When he returned to the United States in 1946, The New Yorker finally published "Slight Rebellion Off Madison," and Salinger incorporated some of the story's elements — including the alienated teenage protagonist, Holden Caulfield — into his first and only novel. The Catcher in the Rye (1951). The New Yorker rejected everything he sent them from 1944 to 1946, including 15 poems, but they were so impressed with his short story "A Perfect Day for Bananafish" (1948) that they drew up a contract giving them the right of first refusal to all of his stories from then on. "A Perfect Day for Bananafish" was the first of several stories featuring the Glass family.
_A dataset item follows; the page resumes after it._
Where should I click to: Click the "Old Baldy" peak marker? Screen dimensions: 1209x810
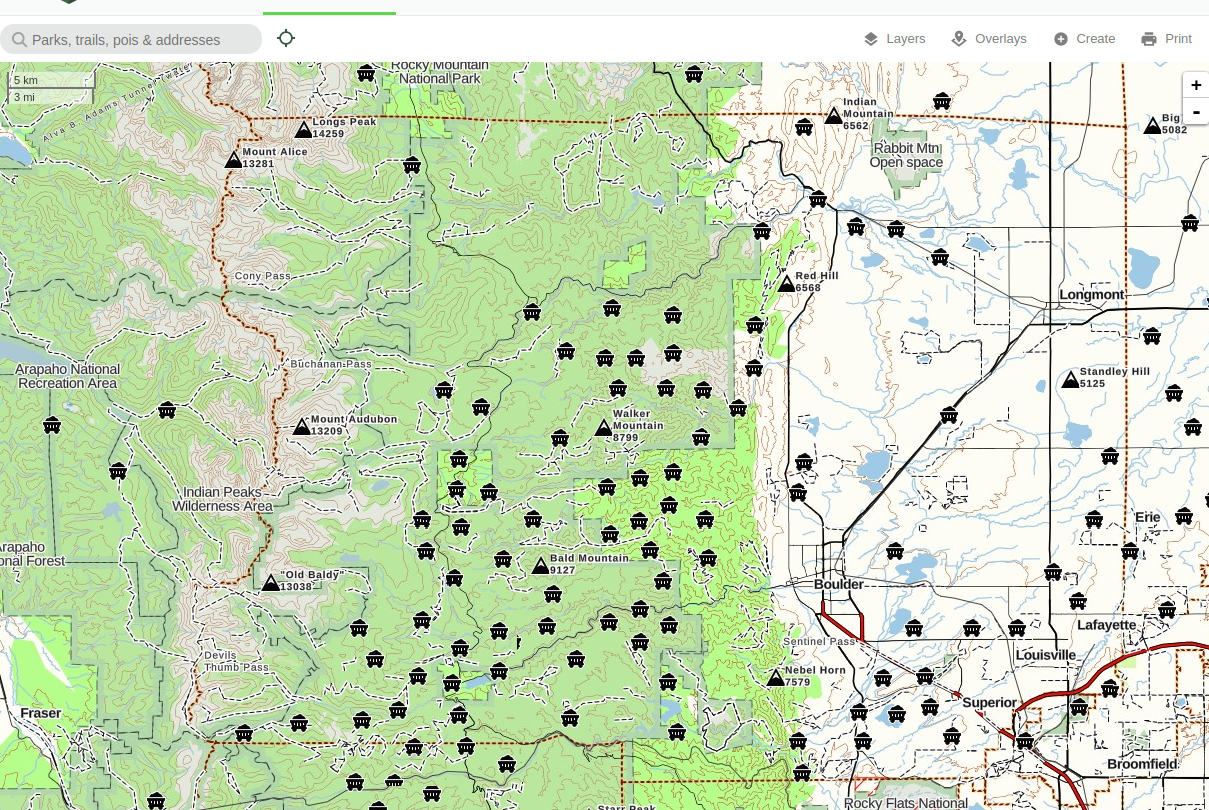click(270, 583)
The Catcher in the Rye was an instant success: within two months of publication, it was reprinted eight times. But it also quickly became notorious; parents objected to the casual mentions of prostitutes and Caulfield's proclivity for swearing. It's the second-most taught book in American high schools, but it's also the most censored book in the country. All the publicity and controversy drove Salinger further and further from the public eye, and he moved from New York to Cornish, New Hampshire in 1953. Though he continued to write for his own pleasure — and told a neighbor he had 15 completed novels in his house — he published his last story in The New Yorker in 1965.
The Catcher in the Rye opens:
"If you really want to hear about it, the first thing you'll probably want to know is where I was born, and what my lousy childhood was like, and how my parents were occupied and all before they had me, and all that David Copperfield kind of crap, but I don't feel like going into it, if you want to know the truth."
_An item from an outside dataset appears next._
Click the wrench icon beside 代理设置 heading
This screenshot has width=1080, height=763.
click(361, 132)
On this date in 1939, William Hewlett and David Packard formed a business partnership in a garage in Palo Alto, California, with start-up capital in the amount of $538. They called it Hewlett-Packard. Dave and his new bride Lucile were living in a first-floor apartment, and Bill Hewlett was living in a shed out back. The shed had indoor plumbing, but between the facilities and the cot, there wasn't room for much else. Hewlett's closet consisted of a few nails he'd pounded into the walls to hang his clothes on. By day, Hewlett and Packard were research assistants at Stanford University; by night, they worked in the garage developing the company's first product, an audio oscillator. Their first customer was Walt Disney, who bought eight of the oscillators to fine-tune the sound systems in theaters that would be showing the movie Fantasia (1940). The "HP Garage," as it's now known, was officially named the Birthplace of Silicon Valley in 1989.